• _Task prompt_: Word for word, copy out the records given below.
—————
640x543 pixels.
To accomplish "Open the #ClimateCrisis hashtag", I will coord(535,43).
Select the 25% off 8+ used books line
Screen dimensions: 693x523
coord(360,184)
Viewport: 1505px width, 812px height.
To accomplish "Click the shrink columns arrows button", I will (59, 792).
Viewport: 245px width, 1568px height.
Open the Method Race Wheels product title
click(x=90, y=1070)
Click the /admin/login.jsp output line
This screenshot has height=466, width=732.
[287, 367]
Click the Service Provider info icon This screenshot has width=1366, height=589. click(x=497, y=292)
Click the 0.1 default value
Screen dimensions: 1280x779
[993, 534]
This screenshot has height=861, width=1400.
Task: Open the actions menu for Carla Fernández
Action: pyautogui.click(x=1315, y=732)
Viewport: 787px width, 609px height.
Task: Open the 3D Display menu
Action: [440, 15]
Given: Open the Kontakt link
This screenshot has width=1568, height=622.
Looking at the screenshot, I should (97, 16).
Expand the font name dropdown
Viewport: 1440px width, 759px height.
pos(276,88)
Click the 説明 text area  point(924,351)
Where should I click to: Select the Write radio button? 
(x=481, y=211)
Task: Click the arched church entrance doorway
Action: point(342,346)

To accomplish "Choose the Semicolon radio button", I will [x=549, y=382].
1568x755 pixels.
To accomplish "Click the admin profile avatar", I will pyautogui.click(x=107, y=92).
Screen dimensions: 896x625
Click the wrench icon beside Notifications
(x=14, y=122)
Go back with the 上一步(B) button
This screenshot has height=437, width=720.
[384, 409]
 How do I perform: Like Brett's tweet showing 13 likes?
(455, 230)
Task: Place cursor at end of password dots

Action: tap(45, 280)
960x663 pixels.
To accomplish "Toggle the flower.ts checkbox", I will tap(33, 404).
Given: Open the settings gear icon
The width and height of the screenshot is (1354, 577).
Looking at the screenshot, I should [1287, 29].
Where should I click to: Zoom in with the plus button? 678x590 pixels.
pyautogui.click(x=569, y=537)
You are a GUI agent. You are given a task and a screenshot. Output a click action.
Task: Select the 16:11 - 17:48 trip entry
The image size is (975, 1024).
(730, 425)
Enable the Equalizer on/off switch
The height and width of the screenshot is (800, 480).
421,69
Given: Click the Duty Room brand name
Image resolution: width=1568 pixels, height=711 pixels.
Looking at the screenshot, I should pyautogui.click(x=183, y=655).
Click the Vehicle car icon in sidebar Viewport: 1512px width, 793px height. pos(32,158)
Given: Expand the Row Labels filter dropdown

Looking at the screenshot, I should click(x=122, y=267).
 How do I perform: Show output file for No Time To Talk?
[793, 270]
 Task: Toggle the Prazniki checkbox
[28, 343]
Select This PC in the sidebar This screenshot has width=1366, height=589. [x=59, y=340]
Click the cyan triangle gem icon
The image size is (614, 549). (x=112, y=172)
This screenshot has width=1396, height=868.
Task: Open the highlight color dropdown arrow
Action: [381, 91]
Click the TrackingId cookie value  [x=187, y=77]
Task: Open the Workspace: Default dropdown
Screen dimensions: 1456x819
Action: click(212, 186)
—————
• _Task solution_:
640x543 pixels.
To accomplish "Open the #ClimateCrisis hashtag", I will coord(535,43).
Select the 25% off 8+ used books line
Screen dimensions: 693x523
coord(360,184)
Viewport: 1505px width, 812px height.
To accomplish "Click the shrink columns arrows button", I will (59, 792).
Viewport: 245px width, 1568px height.
Open the Method Race Wheels product title
click(x=90, y=1070)
Click the /admin/login.jsp output line
This screenshot has height=466, width=732.
[287, 367]
Click the Service Provider info icon This screenshot has width=1366, height=589. click(x=497, y=292)
Click the 0.1 default value
Screen dimensions: 1280x779
[993, 534]
This screenshot has height=861, width=1400.
Task: Open the actions menu for Carla Fernández
Action: pyautogui.click(x=1315, y=732)
Viewport: 787px width, 609px height.
Task: Open the 3D Display menu
Action: [440, 15]
Given: Open the Kontakt link
This screenshot has width=1568, height=622.
Looking at the screenshot, I should (97, 16).
Expand the font name dropdown
Viewport: 1440px width, 759px height.
pos(276,88)
Click the 説明 text area  point(924,351)
Where should I click to: Select the Write radio button? 
(x=481, y=211)
Task: Click the arched church entrance doorway
Action: point(342,346)

To accomplish "Choose the Semicolon radio button", I will [x=549, y=382].
1568x755 pixels.
To accomplish "Click the admin profile avatar", I will pyautogui.click(x=107, y=92).
Screen dimensions: 896x625
Click the wrench icon beside Notifications
(x=14, y=122)
Go back with the 上一步(B) button
This screenshot has height=437, width=720.
[384, 409]
 How do I perform: Like Brett's tweet showing 13 likes?
(455, 230)
Task: Place cursor at end of password dots

Action: tap(45, 280)
960x663 pixels.
To accomplish "Toggle the flower.ts checkbox", I will tap(33, 404).
Given: Open the settings gear icon
The width and height of the screenshot is (1354, 577).
Looking at the screenshot, I should [1287, 29].
Where should I click to: Zoom in with the plus button? 678x590 pixels.
pyautogui.click(x=569, y=537)
You are a GUI agent. You are given a task and a screenshot. Output a click action.
Task: Select the 16:11 - 17:48 trip entry
The image size is (975, 1024).
(730, 425)
Enable the Equalizer on/off switch
The height and width of the screenshot is (800, 480).
421,69
Given: Click the Duty Room brand name
Image resolution: width=1568 pixels, height=711 pixels.
Looking at the screenshot, I should pyautogui.click(x=183, y=655).
Click the Vehicle car icon in sidebar Viewport: 1512px width, 793px height. pos(32,158)
Given: Expand the Row Labels filter dropdown

Looking at the screenshot, I should click(x=122, y=267).
 How do I perform: Show output file for No Time To Talk?
[793, 270]
 Task: Toggle the Prazniki checkbox
[28, 343]
Select This PC in the sidebar This screenshot has width=1366, height=589. [x=59, y=340]
Click the cyan triangle gem icon
The image size is (614, 549). (x=112, y=172)
This screenshot has width=1396, height=868.
Task: Open the highlight color dropdown arrow
Action: [381, 91]
Click the TrackingId cookie value  [x=187, y=77]
Task: Open the Workspace: Default dropdown
Screen dimensions: 1456x819
Action: click(212, 186)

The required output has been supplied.